Pero, por muy extraño que pudiera parecer todo esto a nuestro héroe (ya que no al lector, a quien, después de haber conocido a Cáceres –si ha llegado a esta parte de la historia– lo creemos capaz de esperar y creer cualquier cosa) no por eso iba tampoco a confesar a fray Ezequiel –que sin embargo era el único que habría podido ayudarlo– pecados que su memoria le estaba atribuyendo y que no había cometido.

[Es así que, por vernos privados de la confesión del héroe, el verdadero autor de este libro –que no es Óptimo de Plagiè– se siente obligado a abrir paréntesis y a hacer él mismo, si no su mea culpa, al menos la confusión[1] de algunos pecadillos.
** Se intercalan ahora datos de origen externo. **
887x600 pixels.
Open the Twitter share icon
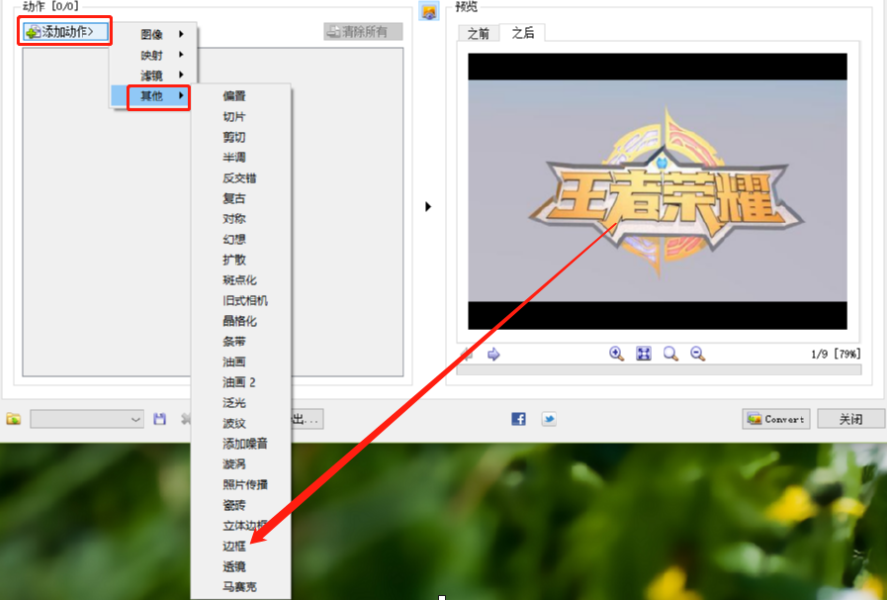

Oh, no os incomodéis, hipócrita lector, que no son pecados de pensamiento, como los de nuestro héroe, ni de palabra, como los de Cáceres y Plagiè, ni de obra, como los vuestros: sólo he de confesarte –si me permites que me tome el atrevimiento de tutearte (tutú–tutú)– cierta omisión de la obra, queridísima lectora, antes de que me descubras en falta.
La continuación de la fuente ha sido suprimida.